## The exercise
Quote the following lines word for word, leaving out the pictures.

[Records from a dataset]
## start

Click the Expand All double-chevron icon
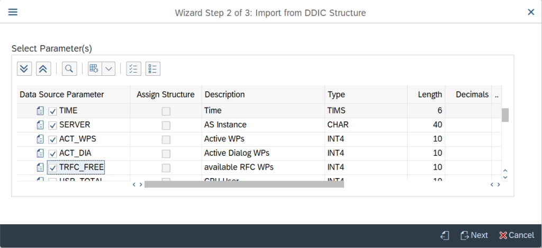 tap(24, 69)
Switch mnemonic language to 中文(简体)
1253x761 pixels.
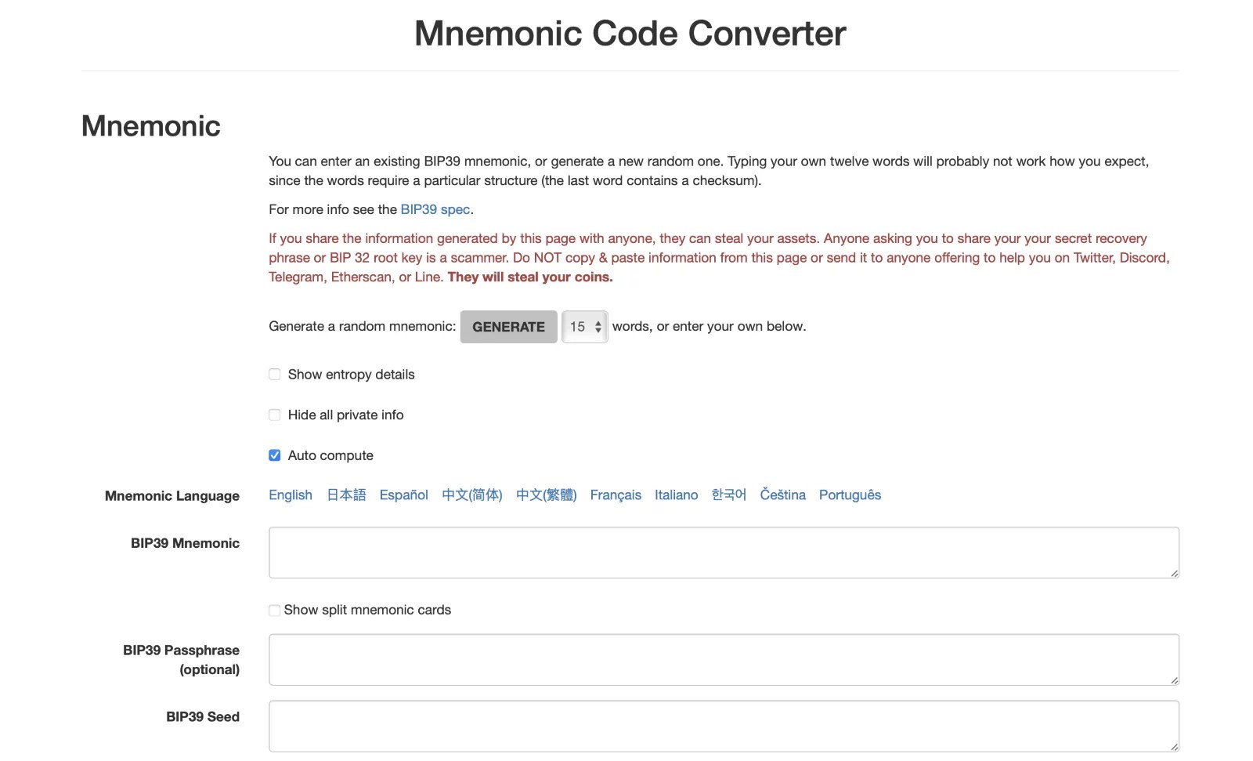471,495
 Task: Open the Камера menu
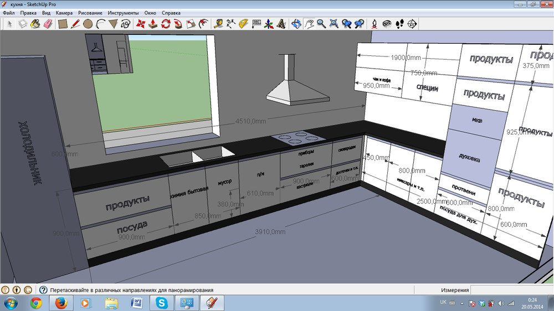(x=64, y=12)
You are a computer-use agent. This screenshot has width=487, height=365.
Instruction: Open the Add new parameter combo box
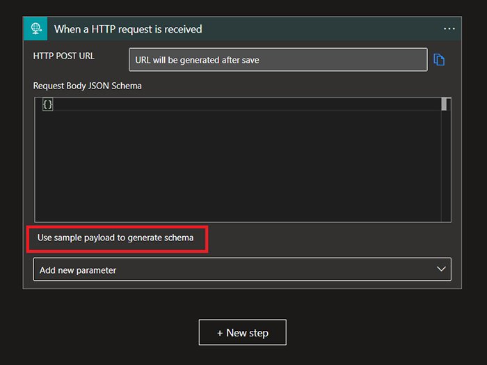pyautogui.click(x=237, y=270)
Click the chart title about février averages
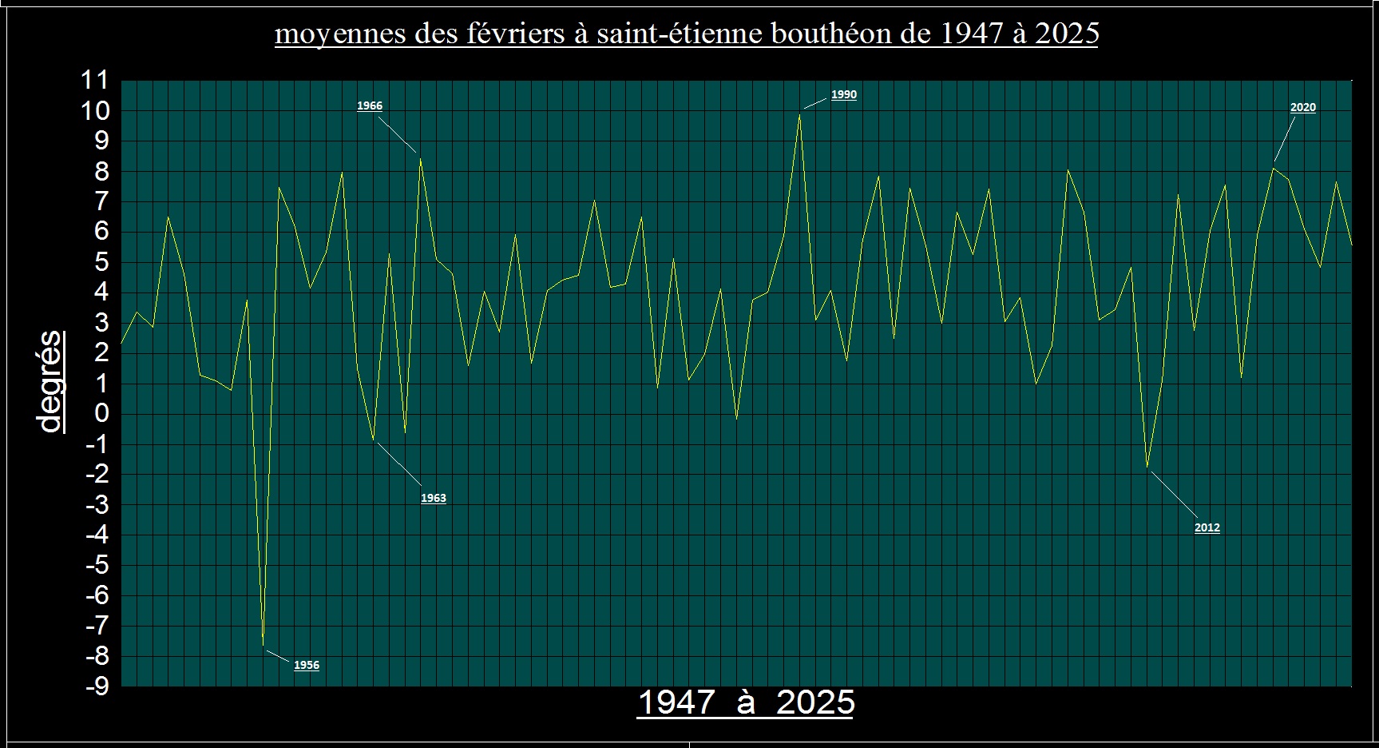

## end

## Output of the exercise
Click the Expand All double-chevron icon
 tap(24, 69)
Switch mnemonic language to 中文(简体)
1253x761 pixels.
471,495
 Task: Open the Камера menu
(x=64, y=12)
You are a computer-use agent. This screenshot has width=487, height=365.
Instruction: Open the Add new parameter combo box
pyautogui.click(x=237, y=270)
Click the chart title about février averages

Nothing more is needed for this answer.